Travels in antique—and heavily armed—lands, many of them on a collision course with the American Empire.
Calcutta-born novelist (The Hungry Tide, 2005, etc.) and journalist Ghosh opens this collection of essays with a report that will seem all too immediate: In the wake of last year’s Christmas tsunami, he arrives in the Andaman Islands to discover that the place, a sort of virtual museum of tourist-oriented primitivism, has been devastated, of course—but also that no one was prepared, and no one in charge has the least idea of what to do next. As government officials make themselves scarce, stand-ins are pressed into service: priests, scientists, anyone who can write. “It was as if the island had been hit by a weapon devised to cause the maximum possible damage to life and property while leaving nature largely unharmed,” Ghosh writes.

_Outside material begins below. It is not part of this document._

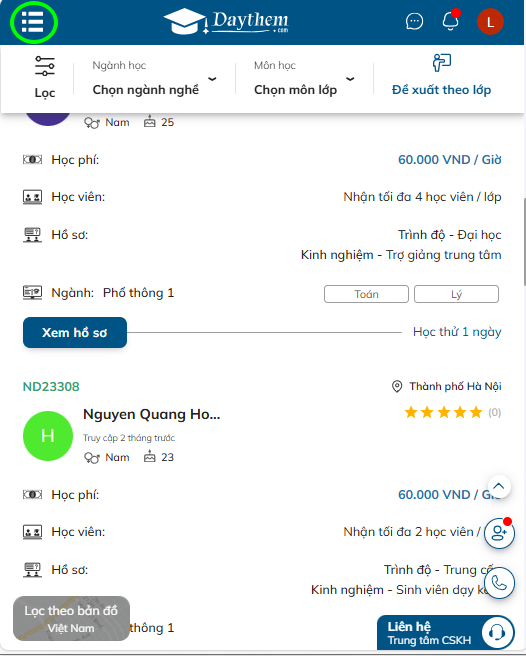
Task: Open Lọc theo bản đồ map thumbnail
Action: point(71,619)
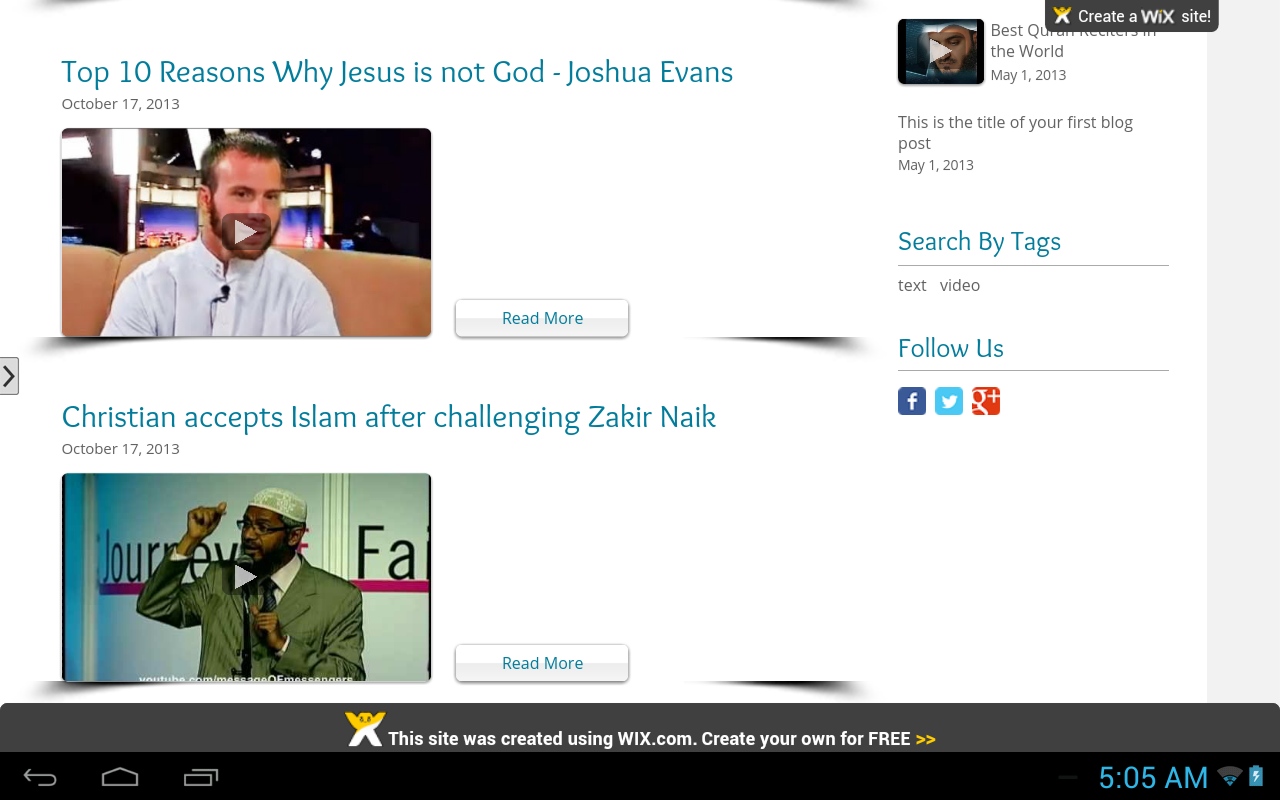The image size is (1280, 800).
Task: Tap the Android home navigation icon
Action: click(120, 777)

The author’s meditation on the 9/11 attack on the World Trade Center may be one of the most sensitive in the literature, as he wrestles to reconcile enormity with his credo “that nothing human should be alien to me.” At the center of the book is its most memorable piece, a tour of the front lines in a wildly alien place, a vast glacier in the Himalayas over which Pakistani and Indian troops have been warring for years. Even though it has “no strategic, military, or economic value whatsoever,” Siachen Glacier has become its own cause; returning from duty on the ice, a reputedly sane Indian officer proposes that it be melted with a nuclear device so as to flood Pakistan, sweep its inhabitants away and allow his troops to go home. Everywhere Ghosh travels he finds confusion and conflict—even, sad to say, in the republic of books that marks his graceful reminiscence of youth in Calcutta, “an oddly bookish city.”
Thoughtful, sometimes mournful essays on the state of the world, with little good news in sight.